Lova Boy managed through all of this to graduate from St. Michael’s Catholic School in South Los Angeles with his high school diploma. A graduate, and now a legal US resident, it’s about this time that Lova Boy decided to focus on his music fulltime, something that he’d put to the side during much of his youth.
He begins by performing at reggae shows developing a following and eventually meets a representative with the famed Westlake Recording Studios (Michael Jackson, Missy Elliot, The Neptunes, Justin Timberlake). It wasn’t long before he was flown to New York to meet with then Def Jam Recordings president Jay Z and Grammy Award-winningrecord executive, songwriter, and record producer L.A. Reid.
Passing himself off as a reggae artist, L.A. Reid was impressed with the young Lova Boy but couldn’t make a decision on whether or not to sign him and deferred to Jay Z. Equally impressed but unsure as to how to market him, it’s Jay Z who tells Lova Boy to go back home to Belize and blow up there and to come back and see him.
Words that Lova Boy never forgot and spent the past couple of years trying to bring to fruition.
In 2004, Lova Boy immediately went to work on re-branding his career, image, and music style—starting with transitioning from the popular reggae style of music to Punta Rock or Belizean Punta—a form of the traditional punta rhythm of the Garifuna people of Honduras, Belize and Guatemala.
Having no real money to speak of and no label to back him, Lova Boy put together a team of his friends and supporters and took his sound from the streets of Los Angeles back home to Belize.
In 2011, after releasing his first album Grand Opening, his song “Tornado” broke the record for longest running video at number one and earned him the Song of the Year award as well as a nomination for Artist of the Year at this year’s Belizean Music Awards making him a household name—no small feat in a county where only 70% of the population has a television and even less have access to the internet. Compared to America where there is no shortage of television stations to choose from, Belize has only 7 television broadcast stations for a population of 333,200.
With a career just beginning to take off, Lova Boy was tapped to work on projects with the Black Eyed Peas, The Fugees’ Pras, and rapper and producer Warren G, something that he credits to his versatility as an artist where he can go effortlessly from Punta Rock, to reggae, all mixed in with a little bit of hip-hop.
Branching out into film and television, Lova Boy’s “Get Dis Money” is featured in the hit film “The Confidant” starring rapper David Banner and Boris Kodjoe.

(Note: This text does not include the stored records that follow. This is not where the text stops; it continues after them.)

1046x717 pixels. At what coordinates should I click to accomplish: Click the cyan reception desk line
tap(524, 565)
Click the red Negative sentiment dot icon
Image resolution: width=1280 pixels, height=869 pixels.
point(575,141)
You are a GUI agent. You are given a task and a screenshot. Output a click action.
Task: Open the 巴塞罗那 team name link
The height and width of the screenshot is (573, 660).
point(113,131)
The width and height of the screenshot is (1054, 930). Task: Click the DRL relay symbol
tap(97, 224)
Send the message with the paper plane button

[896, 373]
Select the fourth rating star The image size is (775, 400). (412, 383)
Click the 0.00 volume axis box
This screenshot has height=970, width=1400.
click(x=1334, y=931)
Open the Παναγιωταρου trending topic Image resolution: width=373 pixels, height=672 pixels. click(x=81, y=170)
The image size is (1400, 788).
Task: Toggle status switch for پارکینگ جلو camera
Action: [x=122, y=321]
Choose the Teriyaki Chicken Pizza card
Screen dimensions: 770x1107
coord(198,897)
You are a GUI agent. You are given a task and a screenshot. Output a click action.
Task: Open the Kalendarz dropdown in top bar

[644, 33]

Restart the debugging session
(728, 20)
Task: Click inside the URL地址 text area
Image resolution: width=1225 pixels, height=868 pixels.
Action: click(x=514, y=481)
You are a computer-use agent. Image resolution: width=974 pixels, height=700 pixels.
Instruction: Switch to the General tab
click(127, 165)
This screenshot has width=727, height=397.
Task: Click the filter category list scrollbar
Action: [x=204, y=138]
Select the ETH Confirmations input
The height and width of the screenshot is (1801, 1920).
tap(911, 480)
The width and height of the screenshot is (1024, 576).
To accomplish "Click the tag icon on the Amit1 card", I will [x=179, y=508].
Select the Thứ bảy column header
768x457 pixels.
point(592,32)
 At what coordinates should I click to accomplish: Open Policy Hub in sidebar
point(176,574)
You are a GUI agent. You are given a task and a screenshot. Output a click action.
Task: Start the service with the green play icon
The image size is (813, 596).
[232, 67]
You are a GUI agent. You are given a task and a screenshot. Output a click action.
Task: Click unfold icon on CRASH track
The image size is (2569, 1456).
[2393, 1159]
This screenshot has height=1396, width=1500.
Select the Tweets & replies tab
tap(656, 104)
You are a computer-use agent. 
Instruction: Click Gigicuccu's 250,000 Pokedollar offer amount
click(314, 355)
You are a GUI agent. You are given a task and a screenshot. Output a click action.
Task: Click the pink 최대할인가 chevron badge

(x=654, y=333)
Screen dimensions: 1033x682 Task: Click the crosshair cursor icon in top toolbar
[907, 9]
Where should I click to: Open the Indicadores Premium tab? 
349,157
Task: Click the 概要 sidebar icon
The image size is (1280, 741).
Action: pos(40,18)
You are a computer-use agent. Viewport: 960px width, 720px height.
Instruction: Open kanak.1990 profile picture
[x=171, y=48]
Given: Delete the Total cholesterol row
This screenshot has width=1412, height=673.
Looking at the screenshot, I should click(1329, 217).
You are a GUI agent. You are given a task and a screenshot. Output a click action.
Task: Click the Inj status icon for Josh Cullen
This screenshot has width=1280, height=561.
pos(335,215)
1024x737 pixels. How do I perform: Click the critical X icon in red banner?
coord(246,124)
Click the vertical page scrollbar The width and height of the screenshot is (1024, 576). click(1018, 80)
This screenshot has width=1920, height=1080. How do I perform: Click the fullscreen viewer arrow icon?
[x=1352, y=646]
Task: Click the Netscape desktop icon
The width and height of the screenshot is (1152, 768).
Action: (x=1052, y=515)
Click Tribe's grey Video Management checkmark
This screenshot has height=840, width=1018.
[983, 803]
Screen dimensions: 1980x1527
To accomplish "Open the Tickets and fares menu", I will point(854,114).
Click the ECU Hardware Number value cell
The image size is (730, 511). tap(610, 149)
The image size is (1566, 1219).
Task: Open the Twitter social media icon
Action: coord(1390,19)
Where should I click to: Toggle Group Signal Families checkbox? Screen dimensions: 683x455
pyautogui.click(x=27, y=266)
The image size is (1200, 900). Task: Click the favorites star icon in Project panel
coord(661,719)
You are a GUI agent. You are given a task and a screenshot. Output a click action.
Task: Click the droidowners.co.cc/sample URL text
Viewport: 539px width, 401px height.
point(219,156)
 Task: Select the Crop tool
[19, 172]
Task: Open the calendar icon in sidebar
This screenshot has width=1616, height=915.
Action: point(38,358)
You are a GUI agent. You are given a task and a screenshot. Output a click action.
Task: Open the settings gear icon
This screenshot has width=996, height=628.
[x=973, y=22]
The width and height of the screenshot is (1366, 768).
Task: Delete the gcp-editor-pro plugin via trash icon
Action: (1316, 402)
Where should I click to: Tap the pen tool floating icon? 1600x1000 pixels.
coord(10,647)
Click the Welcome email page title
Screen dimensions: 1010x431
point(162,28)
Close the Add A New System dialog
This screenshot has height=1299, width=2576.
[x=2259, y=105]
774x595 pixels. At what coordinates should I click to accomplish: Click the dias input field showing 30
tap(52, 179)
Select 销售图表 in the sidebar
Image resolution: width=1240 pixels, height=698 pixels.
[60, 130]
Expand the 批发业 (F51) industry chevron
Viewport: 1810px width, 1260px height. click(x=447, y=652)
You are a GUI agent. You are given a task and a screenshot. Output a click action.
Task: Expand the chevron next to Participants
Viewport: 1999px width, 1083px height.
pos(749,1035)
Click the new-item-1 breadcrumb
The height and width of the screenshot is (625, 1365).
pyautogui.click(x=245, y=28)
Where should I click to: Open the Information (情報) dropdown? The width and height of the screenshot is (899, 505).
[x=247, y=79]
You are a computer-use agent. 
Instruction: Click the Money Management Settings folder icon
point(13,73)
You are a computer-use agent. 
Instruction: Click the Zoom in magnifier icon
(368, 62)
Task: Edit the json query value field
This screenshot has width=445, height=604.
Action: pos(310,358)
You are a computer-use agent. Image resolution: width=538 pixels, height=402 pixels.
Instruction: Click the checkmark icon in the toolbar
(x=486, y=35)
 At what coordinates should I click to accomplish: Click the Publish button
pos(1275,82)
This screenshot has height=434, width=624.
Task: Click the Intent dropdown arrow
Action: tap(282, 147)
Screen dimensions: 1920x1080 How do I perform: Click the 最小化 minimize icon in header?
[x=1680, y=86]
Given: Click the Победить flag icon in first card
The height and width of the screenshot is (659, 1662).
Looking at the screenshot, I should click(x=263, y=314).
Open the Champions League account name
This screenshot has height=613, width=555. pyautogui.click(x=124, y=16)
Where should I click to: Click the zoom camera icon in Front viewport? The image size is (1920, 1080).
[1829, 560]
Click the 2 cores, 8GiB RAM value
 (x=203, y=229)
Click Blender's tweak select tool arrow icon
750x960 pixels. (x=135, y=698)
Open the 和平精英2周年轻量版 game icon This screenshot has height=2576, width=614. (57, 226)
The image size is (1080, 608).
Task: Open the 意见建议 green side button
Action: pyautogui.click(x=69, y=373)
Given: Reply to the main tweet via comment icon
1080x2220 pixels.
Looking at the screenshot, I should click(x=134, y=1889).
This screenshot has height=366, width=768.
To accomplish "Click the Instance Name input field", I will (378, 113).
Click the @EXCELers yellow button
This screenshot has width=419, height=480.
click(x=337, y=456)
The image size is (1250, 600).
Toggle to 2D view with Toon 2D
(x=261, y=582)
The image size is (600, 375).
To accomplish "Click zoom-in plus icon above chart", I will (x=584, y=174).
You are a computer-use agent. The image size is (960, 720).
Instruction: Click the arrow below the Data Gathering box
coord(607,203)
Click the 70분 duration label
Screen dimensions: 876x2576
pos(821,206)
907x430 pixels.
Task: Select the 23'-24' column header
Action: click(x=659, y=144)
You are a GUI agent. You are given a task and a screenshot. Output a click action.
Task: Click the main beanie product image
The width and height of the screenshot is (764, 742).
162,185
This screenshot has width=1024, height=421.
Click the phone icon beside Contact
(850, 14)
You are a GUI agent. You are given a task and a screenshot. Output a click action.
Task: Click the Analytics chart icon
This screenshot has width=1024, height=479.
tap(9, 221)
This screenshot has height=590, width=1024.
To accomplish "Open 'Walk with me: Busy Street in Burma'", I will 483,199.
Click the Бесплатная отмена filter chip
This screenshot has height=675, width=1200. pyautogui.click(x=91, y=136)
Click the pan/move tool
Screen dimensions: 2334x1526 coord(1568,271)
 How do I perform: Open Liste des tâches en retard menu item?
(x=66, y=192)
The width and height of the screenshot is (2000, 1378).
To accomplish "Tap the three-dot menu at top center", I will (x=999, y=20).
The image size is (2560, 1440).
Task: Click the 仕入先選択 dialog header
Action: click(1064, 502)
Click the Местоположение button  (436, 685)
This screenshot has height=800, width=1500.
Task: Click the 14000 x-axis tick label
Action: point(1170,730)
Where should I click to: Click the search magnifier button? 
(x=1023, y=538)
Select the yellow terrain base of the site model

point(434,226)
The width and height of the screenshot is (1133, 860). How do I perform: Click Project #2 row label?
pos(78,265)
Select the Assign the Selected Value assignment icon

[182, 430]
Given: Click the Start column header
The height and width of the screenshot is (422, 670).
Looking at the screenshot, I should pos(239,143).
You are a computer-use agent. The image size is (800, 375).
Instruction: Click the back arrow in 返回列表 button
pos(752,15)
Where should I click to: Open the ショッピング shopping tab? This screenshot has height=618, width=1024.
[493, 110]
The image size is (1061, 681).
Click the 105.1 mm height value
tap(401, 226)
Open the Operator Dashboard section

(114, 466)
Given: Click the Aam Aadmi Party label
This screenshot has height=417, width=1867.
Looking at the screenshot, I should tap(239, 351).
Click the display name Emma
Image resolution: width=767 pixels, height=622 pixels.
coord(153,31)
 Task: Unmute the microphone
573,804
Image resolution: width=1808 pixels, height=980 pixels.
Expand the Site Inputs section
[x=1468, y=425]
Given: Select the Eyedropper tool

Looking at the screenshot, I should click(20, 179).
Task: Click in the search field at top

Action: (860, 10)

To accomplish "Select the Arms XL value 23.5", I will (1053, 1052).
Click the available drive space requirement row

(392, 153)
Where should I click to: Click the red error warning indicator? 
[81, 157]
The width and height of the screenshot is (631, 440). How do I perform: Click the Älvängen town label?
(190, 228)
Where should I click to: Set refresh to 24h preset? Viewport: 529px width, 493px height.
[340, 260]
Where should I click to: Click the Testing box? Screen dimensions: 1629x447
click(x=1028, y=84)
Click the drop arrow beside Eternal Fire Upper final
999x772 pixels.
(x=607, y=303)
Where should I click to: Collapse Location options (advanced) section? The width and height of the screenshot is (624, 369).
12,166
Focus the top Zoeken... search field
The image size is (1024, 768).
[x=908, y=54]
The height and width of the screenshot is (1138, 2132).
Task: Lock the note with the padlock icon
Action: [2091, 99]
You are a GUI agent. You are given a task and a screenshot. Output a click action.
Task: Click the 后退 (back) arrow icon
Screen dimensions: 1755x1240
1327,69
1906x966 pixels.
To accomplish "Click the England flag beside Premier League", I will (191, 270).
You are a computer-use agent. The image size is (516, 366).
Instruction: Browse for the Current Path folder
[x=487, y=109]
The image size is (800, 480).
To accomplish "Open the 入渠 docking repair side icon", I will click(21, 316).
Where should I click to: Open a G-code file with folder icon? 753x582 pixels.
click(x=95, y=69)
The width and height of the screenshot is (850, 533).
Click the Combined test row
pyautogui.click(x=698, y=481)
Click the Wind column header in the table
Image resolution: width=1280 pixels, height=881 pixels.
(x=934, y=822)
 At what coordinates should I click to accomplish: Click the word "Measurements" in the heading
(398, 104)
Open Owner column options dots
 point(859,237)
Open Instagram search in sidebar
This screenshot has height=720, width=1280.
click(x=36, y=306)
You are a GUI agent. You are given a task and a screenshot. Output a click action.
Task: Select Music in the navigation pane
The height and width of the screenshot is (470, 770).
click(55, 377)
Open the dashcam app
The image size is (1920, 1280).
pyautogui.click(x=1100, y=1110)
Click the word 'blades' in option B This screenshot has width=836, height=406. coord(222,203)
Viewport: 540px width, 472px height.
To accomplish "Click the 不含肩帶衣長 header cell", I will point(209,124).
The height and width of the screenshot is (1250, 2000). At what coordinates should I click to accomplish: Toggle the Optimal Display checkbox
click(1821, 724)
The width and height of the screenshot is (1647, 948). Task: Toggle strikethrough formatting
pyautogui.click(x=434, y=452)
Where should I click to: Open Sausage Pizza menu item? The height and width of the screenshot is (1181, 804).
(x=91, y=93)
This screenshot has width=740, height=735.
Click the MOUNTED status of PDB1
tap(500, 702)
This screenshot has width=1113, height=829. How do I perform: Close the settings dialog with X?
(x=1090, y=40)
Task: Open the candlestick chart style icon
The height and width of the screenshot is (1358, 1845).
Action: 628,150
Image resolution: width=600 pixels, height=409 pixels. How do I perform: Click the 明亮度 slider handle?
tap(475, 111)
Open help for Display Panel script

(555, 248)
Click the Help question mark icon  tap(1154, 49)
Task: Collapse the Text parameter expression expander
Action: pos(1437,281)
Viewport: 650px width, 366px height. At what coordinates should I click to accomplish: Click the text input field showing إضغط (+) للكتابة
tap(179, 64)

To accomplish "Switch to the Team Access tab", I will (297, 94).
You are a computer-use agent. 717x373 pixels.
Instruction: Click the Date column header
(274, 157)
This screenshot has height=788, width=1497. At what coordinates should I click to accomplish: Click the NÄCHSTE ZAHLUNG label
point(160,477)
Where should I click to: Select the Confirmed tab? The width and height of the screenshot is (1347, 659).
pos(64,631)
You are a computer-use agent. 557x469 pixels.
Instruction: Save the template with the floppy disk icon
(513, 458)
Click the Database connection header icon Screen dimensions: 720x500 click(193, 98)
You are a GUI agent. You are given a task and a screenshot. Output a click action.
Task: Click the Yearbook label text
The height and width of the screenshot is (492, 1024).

He’s currently is working with noted filmmaker and West Coast hip hop historian Gregory Everett (“The Untold Story of the L.A. Black Panthers”) on a feature film project starring Lova Boy to be shot in Belize next year.
More recently, Lova Boy just completed his fifth music video for his song “You Da Wife.”
Despite his busy schedule, he still makes time to work with at-risk youth in juvenile detention facilities, schools and on the streets of Los Angeles to help them discover and develop their voices as writers, artists and human beings. Some of the programs he’s affiliated with include the award-winning Street Poets United and the Youth Justice Coalition where his work continues to be recognized by both politicians and his peers.
“I’ve still got a long ways to go,” he says. “I’m just getting started. I just want to make good music, take care of my family, raise my son to be a man, and represent Belize and the Garifuna people.”